What you need to do: Two lines in the data below mark the range: the one with "Maximize the Turn off Autoplay window" and the one with "Image resolution: width=1259". Return both, along with every line between them, exactly.

[Stored records]
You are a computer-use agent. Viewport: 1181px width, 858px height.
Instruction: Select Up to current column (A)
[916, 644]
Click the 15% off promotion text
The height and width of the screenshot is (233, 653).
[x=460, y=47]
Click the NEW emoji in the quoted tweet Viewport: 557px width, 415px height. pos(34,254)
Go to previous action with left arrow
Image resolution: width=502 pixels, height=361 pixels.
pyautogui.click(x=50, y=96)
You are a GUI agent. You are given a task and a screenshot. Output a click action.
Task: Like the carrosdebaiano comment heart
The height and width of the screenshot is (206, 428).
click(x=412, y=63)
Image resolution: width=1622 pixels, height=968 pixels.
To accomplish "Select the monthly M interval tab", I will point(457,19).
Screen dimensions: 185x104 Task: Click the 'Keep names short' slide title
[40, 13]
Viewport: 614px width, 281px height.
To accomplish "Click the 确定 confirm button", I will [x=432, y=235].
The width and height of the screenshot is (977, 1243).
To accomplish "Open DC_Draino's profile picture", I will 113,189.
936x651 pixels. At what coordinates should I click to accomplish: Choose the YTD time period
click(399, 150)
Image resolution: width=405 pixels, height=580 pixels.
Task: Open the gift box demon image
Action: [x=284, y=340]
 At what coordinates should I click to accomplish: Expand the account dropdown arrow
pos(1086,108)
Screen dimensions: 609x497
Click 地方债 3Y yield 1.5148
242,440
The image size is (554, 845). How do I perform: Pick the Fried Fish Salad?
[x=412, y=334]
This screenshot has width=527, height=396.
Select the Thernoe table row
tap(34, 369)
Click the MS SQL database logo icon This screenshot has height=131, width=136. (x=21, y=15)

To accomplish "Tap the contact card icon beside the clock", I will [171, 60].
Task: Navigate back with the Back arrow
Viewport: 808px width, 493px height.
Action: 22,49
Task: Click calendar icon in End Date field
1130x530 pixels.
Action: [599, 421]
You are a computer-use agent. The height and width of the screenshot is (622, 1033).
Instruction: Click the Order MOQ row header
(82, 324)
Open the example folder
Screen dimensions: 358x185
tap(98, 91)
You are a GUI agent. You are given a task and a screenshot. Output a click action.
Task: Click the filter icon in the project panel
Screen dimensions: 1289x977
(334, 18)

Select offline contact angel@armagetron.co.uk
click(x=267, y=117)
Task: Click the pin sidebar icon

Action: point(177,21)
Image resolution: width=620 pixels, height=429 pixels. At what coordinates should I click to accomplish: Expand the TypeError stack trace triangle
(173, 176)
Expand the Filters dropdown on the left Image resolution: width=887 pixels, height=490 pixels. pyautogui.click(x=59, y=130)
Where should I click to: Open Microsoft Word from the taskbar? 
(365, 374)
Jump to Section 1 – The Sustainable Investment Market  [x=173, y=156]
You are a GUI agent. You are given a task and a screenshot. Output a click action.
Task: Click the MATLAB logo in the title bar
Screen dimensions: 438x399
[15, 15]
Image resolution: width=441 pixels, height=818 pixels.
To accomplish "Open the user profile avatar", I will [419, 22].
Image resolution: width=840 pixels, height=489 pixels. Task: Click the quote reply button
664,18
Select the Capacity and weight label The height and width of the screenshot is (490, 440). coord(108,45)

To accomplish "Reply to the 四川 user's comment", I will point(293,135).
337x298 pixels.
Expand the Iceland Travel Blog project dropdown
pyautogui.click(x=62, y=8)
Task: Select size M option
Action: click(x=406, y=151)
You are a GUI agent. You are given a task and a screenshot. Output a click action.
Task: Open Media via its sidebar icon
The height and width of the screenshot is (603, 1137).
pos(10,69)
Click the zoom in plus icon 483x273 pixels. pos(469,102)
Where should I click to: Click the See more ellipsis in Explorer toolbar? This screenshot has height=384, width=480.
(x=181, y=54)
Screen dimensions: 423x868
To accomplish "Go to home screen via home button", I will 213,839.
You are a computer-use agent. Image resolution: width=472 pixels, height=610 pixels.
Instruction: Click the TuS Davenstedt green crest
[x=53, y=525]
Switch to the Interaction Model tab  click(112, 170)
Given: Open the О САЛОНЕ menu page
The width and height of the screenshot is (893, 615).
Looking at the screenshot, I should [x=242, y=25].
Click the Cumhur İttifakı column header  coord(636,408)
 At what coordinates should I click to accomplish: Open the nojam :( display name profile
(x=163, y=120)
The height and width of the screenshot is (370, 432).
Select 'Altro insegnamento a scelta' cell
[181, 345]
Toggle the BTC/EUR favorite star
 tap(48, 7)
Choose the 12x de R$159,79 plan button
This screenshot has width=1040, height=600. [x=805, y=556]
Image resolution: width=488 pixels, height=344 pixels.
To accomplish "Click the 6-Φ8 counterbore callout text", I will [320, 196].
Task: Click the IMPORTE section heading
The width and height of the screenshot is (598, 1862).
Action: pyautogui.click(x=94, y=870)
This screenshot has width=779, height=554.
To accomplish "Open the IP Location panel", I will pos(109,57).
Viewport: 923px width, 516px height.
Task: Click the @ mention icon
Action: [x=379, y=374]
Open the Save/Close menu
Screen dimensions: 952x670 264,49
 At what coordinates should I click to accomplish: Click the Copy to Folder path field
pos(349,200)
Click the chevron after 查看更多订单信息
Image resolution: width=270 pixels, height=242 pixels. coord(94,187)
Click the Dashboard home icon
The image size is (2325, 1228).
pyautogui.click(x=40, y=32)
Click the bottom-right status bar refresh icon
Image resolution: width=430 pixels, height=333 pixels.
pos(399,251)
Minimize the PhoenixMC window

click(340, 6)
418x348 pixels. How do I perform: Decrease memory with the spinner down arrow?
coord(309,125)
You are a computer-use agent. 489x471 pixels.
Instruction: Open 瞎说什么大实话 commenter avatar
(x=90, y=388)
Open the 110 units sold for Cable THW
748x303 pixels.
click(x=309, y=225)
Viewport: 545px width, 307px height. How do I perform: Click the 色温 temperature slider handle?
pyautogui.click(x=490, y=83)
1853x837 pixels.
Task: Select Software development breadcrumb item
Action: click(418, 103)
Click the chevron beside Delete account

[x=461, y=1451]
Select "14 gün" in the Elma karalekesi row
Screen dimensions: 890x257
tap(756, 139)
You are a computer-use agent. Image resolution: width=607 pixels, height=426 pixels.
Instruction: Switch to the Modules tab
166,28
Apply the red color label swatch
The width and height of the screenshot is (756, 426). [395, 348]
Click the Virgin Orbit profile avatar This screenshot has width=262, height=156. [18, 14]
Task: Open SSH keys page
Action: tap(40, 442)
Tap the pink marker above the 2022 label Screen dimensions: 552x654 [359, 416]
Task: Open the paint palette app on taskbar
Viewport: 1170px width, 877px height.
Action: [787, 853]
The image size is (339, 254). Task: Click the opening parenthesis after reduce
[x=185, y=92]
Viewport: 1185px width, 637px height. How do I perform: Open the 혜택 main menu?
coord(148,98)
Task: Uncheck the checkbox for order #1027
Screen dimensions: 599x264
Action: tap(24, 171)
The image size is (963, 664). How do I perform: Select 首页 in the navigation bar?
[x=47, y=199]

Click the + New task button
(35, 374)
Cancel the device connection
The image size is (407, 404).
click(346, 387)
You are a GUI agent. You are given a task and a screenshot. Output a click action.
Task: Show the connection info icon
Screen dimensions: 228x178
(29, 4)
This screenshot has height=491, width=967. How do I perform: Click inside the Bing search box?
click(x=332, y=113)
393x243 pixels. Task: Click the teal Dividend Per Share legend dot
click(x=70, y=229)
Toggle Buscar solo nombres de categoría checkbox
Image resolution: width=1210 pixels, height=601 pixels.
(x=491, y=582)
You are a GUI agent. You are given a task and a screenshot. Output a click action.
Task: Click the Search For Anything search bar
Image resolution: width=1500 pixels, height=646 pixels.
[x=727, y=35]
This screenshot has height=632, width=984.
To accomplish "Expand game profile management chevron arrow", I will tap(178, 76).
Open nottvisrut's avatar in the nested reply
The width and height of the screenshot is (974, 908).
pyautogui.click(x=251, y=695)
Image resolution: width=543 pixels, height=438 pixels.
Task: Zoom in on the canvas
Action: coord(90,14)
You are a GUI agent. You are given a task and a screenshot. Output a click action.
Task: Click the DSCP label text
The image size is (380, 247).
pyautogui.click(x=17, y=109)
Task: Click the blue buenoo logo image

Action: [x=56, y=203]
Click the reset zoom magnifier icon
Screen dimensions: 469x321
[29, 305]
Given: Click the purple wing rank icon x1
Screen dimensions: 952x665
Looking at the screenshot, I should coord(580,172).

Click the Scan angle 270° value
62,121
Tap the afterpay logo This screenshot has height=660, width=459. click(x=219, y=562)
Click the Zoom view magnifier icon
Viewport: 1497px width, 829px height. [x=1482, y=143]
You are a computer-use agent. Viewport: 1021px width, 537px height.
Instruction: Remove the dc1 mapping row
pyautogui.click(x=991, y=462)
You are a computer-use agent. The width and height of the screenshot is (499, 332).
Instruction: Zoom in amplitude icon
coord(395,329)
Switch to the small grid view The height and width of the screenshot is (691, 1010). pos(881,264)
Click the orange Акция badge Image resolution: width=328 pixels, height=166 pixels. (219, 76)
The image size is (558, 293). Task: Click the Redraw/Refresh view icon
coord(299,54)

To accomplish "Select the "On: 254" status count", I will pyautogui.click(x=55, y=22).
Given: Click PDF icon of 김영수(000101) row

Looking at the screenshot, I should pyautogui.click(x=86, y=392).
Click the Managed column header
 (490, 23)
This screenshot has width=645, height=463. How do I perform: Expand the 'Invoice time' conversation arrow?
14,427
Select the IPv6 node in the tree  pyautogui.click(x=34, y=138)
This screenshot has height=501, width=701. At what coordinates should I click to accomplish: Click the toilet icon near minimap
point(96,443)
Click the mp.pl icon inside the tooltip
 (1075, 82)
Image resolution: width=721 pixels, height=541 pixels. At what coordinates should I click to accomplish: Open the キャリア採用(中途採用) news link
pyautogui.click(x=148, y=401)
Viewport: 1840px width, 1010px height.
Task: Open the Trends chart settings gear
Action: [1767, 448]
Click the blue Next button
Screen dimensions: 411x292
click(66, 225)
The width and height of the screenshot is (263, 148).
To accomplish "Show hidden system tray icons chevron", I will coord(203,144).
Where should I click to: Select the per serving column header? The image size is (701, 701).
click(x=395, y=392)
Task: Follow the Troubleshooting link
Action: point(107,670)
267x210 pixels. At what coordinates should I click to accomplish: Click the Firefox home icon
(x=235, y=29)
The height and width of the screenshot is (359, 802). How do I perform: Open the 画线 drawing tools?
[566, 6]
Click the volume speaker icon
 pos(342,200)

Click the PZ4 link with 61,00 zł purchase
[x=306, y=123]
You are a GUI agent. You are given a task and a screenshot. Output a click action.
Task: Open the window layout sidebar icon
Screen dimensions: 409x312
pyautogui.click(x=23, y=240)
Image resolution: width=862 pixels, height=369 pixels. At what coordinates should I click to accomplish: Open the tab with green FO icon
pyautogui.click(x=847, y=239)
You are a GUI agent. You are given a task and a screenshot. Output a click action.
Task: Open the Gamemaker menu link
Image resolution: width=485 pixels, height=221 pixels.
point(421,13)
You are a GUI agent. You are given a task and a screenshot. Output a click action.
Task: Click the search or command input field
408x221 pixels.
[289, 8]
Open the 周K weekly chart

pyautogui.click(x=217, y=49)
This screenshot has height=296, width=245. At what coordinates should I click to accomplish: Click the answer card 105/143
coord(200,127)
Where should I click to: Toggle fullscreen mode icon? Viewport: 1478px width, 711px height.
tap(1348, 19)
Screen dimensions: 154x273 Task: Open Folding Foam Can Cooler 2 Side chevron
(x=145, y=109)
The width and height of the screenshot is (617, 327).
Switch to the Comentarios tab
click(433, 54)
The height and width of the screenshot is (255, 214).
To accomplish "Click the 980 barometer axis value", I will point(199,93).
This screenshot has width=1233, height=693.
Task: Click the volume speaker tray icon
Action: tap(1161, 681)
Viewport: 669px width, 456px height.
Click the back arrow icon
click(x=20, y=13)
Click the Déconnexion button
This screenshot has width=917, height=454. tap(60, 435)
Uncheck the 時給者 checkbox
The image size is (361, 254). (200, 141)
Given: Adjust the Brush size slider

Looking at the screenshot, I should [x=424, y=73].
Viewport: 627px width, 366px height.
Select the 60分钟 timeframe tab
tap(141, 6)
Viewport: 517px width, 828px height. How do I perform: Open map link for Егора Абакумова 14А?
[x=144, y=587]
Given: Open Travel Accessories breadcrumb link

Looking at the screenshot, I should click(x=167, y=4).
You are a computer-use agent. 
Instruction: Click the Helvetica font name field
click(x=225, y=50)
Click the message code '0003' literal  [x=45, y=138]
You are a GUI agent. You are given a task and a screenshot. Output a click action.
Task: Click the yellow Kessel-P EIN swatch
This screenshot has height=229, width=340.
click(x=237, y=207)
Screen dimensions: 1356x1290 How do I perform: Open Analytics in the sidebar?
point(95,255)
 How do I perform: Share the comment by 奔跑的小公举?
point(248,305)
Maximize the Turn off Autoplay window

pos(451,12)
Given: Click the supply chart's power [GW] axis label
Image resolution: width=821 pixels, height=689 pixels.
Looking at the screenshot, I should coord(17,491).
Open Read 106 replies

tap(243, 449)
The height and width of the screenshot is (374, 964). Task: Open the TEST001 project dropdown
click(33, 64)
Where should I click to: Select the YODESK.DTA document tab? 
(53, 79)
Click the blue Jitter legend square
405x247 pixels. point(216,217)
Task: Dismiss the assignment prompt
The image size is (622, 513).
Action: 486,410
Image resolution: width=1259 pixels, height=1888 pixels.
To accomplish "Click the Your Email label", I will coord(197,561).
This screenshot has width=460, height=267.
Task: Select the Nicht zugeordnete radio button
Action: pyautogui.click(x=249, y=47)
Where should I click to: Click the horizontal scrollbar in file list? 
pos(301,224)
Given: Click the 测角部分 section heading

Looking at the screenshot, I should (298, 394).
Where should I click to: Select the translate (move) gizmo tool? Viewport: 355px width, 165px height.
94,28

Task result:
Maximize the Turn off Autoplay window

pos(451,12)
Given: Click the supply chart's power [GW] axis label
Image resolution: width=821 pixels, height=689 pixels.
Looking at the screenshot, I should coord(17,491).
Open Read 106 replies

tap(243, 449)
The height and width of the screenshot is (374, 964). Task: Open the TEST001 project dropdown
click(33, 64)
Where should I click to: Select the YODESK.DTA document tab? 
(53, 79)
Click the blue Jitter legend square
405x247 pixels. point(216,217)
Task: Dismiss the assignment prompt
The image size is (622, 513).
Action: 486,410
Image resolution: width=1259 pixels, height=1888 pixels.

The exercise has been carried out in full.